You see, most of us want to pay, we want our equity, our loan to value levels, restored to what they were before these fraudsters ran their scheme, and lastly we just want to make sure our payments are going to the correct party.

Is that too much to ask?

Sorry for the rant… Back to the WSJ article…

Steve Dale, a spokesman for U.S. Bank, said the company played a passive role in the matter because it represents investors who own a mortgage-securities trust that includes the Harpster loan. He said a division of Wells Fargo & Co., which collected payments from Mr. Harpster, initiated the foreclosure on behalf of the investors.

Wells Fargo said in a statement it “does not condone, accept, nor instruct counsel to take actions such as those taken in this case.” The company said it was “troubled” by the “conclusions the Court found as to the actions of this foreclosure attorney. We will review these circumstances closely and take appropriate action as necessary.”

Since the housing crisis began several years ago, judges across the U.S. have found that documents submitted by banks to support foreclosure claims were wrong. Mistakes by banks and their representatives have also led to an ongoing federal criminal probe in Florida. (LPS)

Some of the problems stem from the difficulty banks face in proving they own the loans, thanks to the complexity of the mortgage market.

The Florida ruling against U.S. Bank was also a critique of law firms that handle foreclosure cases on behalf of banks, dubbed “foreclosure mills.”

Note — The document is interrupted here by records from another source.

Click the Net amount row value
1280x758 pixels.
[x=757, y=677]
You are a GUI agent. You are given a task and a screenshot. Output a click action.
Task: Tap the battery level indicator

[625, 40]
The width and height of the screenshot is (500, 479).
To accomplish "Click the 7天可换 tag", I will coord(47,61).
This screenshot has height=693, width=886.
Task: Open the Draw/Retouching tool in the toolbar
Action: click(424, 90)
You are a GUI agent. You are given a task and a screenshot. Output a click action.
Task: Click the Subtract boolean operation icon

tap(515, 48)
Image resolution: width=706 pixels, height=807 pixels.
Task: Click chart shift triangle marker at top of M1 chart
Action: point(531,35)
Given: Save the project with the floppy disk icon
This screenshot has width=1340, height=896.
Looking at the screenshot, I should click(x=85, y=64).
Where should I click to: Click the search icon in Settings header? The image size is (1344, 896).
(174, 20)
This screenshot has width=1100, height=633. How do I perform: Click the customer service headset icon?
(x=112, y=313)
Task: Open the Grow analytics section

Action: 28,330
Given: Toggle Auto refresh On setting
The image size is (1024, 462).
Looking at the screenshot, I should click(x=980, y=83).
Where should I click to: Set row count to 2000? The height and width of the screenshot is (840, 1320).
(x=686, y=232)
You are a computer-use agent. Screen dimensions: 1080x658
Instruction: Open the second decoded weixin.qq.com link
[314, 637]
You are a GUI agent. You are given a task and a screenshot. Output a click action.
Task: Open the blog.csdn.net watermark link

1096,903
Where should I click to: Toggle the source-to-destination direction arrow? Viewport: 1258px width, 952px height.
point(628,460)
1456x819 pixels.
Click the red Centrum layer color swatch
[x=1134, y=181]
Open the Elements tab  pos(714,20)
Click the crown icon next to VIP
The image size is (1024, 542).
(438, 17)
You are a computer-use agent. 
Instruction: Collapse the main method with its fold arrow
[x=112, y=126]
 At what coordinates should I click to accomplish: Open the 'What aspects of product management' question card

Lawyers operating foreclosure mills often are paid based on the volume of cases they complete. Some receive $1,000 per case, court records show. Firms compete for business in part based on how quickly they can foreclose. The David Stern firm had about 900 employees as of last year, court records show.

“The pure volume of foreclosures has a tendency perhaps to encourage sloppiness, boilerplate paperwork or a lack of thoroughness” by attorneys for banks, said Judge Tepper of Florida, in an interview. The deluge of foreclosures makes the process “fraught with potential for fraud,” she said.

At an unrelated hearing in a separate matter last week, Anthony Rondolino, a state-court judge in St. Petersburg, Fla., said that an affidavit submitted by the David Stern law firm on behalf of GMAC Mortgage LLC in a foreclosure case wasn’t necessarily sufficient to establish that GMAC was the owner of the mortgage.

“I don’t have any confidence that any of the documents the Court’s receiving on these mass foreclosures are valid,” the judge said at the hearing.

A spokesman for GMAC declined to comment and a lawyer at the David Stern firm declined to comment.